I found a half dozen today on my property, which is near the Little Arkansas River north of Twin Lakes in Wichita. Sandy soil and lots and lots of rotting trees on the ground. Two years ago, I found a good-sized batch of them and they were almost orange. The ones I found today were in the same place as two years ago, but are gray. Also, scads of tiny, tiny critters dwelling inside them that don't seem to want to be evicted from the wrinkles and grooves and pits they call home. I'm hoping to find lots more tomorrow (Weds). I may have screwed things up, though. I aimed a water sprinkler at the area and ran it for a couple of hours. It's well water, if that makes any difference. Last year, I couldn't find a single Morel in that same area or in any other for that matter. I figure it was too dry or something else wasn't quite perfect. I have higher hopes this year now that I found my starter kit today. I welcome any and all advice. I'm about as green as a 65-year-old man can be.


----------



## t-rex (Apr 17, 2013)

Picked up over 500 in the last two days. Still a mix of greys &amp; yellows. The little greys are still popping.Lots of good sized yellows. Close to 12 lbs. worth.


----------



## dragon76 (Mar 21, 2015)

saw a lot of hunters today, also saw a lot of shrooms!! best year ever? what say you?
in a little over 2.5 hrs wife and myself found 262. still have a lot of freshh ground to cover. By saturday, it;s going to be grand


----------



## booksnake (Apr 15, 2015)

I could sure use some hunting advice.Today, I went back to the spot in my back yard where I found a bunch of morels two years ago and again two days ago. No luck at all today. This is in Wichita on about an acre of property that leads down to the Little Arkansas River. It's about a mile north of Twin Lakes. The soil is sandy and decaying trees outnumber healthy ones by a good margin. Lots of deadfall lying around and lots of ivy and bark that has fallen off the trunks and limbs that it once covered. But no morels except for the half-dozen I found two days ago. I am willing and even eager to go in whatever direction you point me. Should I be exploring in pastures and patches of timber on farmland down around Winfield? Or should I go farther south and east to the Sedan area or maybe around Fall River or the Elkl River resevoir? Do you have a sure-fire tip you can give me for finding morels in south central and/or southeast Kansas? What about more to the southwest? Do the Gyp Hills offer much hope? I'm afraid I'm going to miss the big productive days and then poof, it'll be another year before I have even a chance to find any more of these tasty hermits. Help me. Help me, for I am but a poor and stupid neophyte.


----------



## dragon76 (Mar 21, 2015)

booksnake, go where there is ample moisture.your looking in the right terrain just not wet enough


----------



## verdimorels (Apr 4, 2015)

All the lakes u mentioned are good. (Flood area)


----------



## morel_man (Mar 26, 2015)

Found 41 yellows y day evening and 44 yellows today....all fresh. But both days I worked my butt off for them , not exactly flushing like I figured they would with all the moisture and finally a sunny day in the 70s. Oh well....better than a kick in the behind.


----------



## dragon76 (Mar 21, 2015)

still expect saturday to be a good day


----------



## koboxerks (Apr 17, 2015)

This will be my first year hunting. I tried a few areas here around KC but no luck. Don't know if I was a little early or if people had already been there. My parents bought a farm about 4 years back a little west of Pleasanton &amp; there is a nice little lake about a mile away surrounded by some woods. Going to try there tomorrow morning.


----------



## hahillbilly (Mar 30, 2015)

Booksnake its just been too dry. I expect tomorrow to be good, but I dont know. The Morel gods are finicky.

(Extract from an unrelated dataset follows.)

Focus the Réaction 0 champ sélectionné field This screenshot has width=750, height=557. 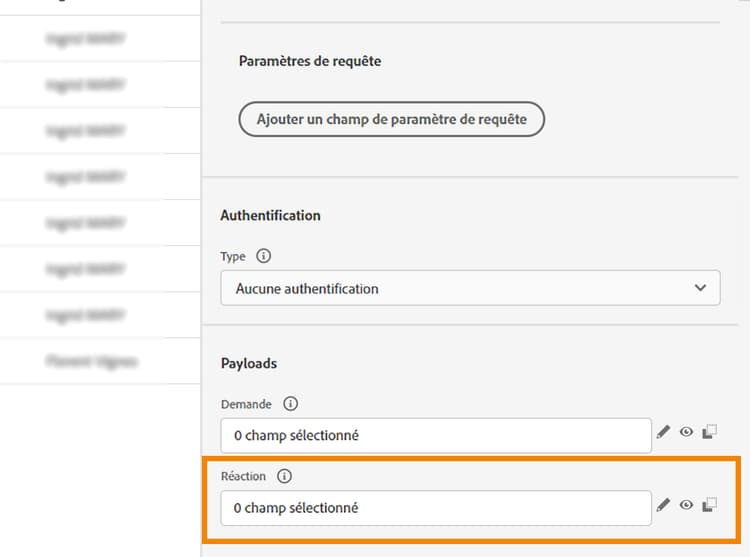[436, 508]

I am 48, and grew up hunting shrooms. 2013 was the best flush I ever saw in sc kansas, and 2014 was one of the worst.

I spent 4 days and 350 miles looking earlier this week, and I didnt have any luck, but I believe conditions are right now.

If anyone tells ya that they got morels figured out, dont trust them. Morels are where ya find em.


----------



## morel_man (Mar 26, 2015)

Found 67 yellows this afternoon. Rained out this morning.


----------



## dragon76 (Mar 21, 2015)

found another 300 +in a little over 2 hrs. ran into another shroomer, first time I had ever seen someone in this parcel of land. He has found over 500 in the same section we have found over 600 going to figure out how to post pictures someday. but I swear, this is the best season ever.
Hope to find some more tomorrow, but need some rain, for another flush
good luck


----------



## booksnake (Apr 15, 2015)

hahillbilly, Thanks for your thoughtful reply. One of my problems is that other than my own yard, I don't know where to look. Every region is different from every other region. Without revealing any specific location of yours, how about giving me some detailed descriptions of the types of places I should be looking at in our part of the world, which for me would be within a 40-mile radius of Wichita. I'd be forever grateful. BS


----------



## kb (Feb 13, 2013)

dragon, what type of tree are you picking on? If you don't mind sharing.


----------



## dragon76 (Mar 21, 2015)

mostly cedars but i'm in the pitts, look around the cottonwoods also


----------



## kb (Feb 13, 2013)

thanks Dragon, I was down there a little early it sounds, plus in a bad spot. It sure helps to hunt a place alot and know what to look for. That is a real unique place down there, Booksnake, how about Cheney Lake or any of the rivers with cottonwoods. Hillbilly is right, you guys were very dry and may have missed most of the season. HillBilly I will agree on that best ever flush. I live almost 250 miles away and drove down there three times that year, it was incredible. Both the cottons and cedars went crazy.. Most of us that picked it think the breaking of that bad drought had something to do with it. Good luck on the rest of your season


----------



## hahillbilly (Mar 30, 2015)

I found a few today. Mainly yellow s. I think the moisture came to late.


----------



## hahillbilly (Mar 30, 2015)

Oh, and around southcentral ks I have found cottonwoods to be the best. Mainly big cottonwoods that have some dead in them. The morels are usually within ten feet or so of the trunk.


----------



## booksnake (Apr 15, 2015)

HB, Thanks for taking the time to reply. I know so very little about this subject, but it seems unreasonable that I would find five or six mushrooms in a spot that had thirty or forty two years ago and poof -- that's it. No more. Let me ask you another question, if you have time to think about it: The lowest part of my yard abuts the Little Arkansas River. When the river gets high, the bottom quarter of my yard becomes part of the river. It's on the inside curve of the flow. So the opposite bank is steep and my side of the bank is gradual. Do you think that the river flow would wash the fugi away and so it would be fruitless to search any of the areas that are flooded two or three times each year? It's tempting to search through that area not only of my yard, but all up and down the river. There's so much deadfall and rotting timber that has floated down the river and gotten lodged. To my mind, it all looks like the kind of spots you describe. But like I said, it is flooded quite often. Am I wasting my time in those places?


----------



## dragon76 (Mar 21, 2015)

always search above flood line, or so I've been told. Sorry to but in.


----------



## dragon76 (Mar 21, 2015)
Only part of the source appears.